Extract verbatim every line from the one containing "Where should I" to the final line of the records below, inclusive, and exclude all pictures.

[Saved entries]
____________________
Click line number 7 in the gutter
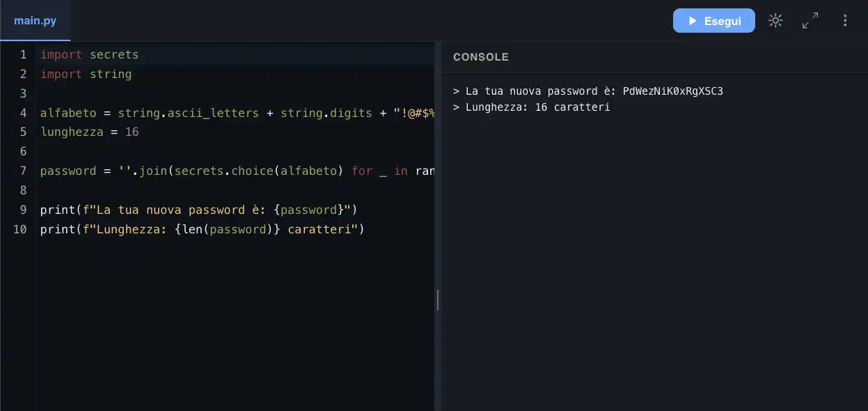The image size is (868, 411). (x=23, y=171)
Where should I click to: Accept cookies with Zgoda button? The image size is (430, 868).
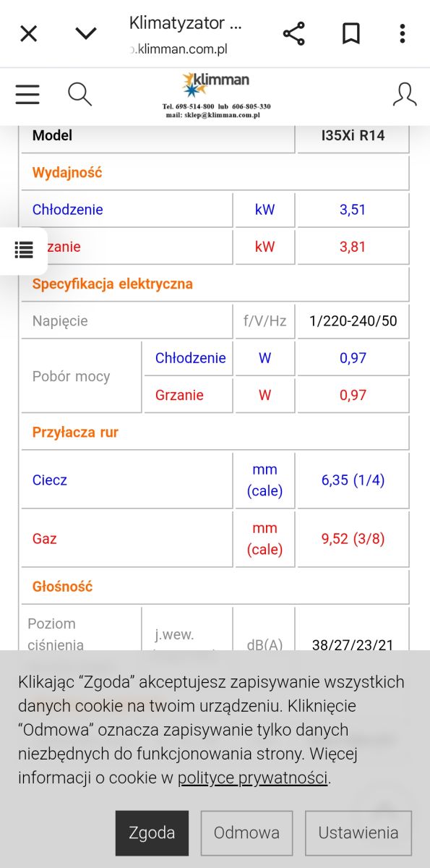[x=152, y=833]
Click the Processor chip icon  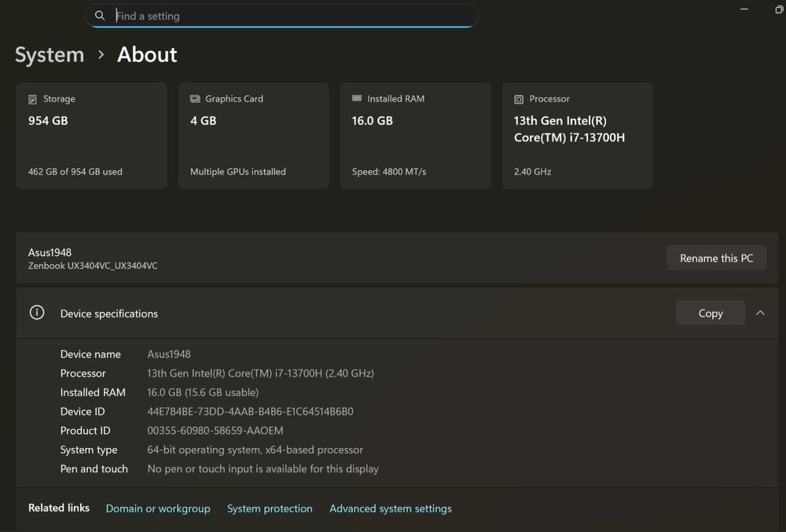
____________________
> _Exercise response_
Where should I click to: Accept cookies with Zgoda button? The image size is (430, 868).
[x=152, y=833]
Click the Processor chip icon  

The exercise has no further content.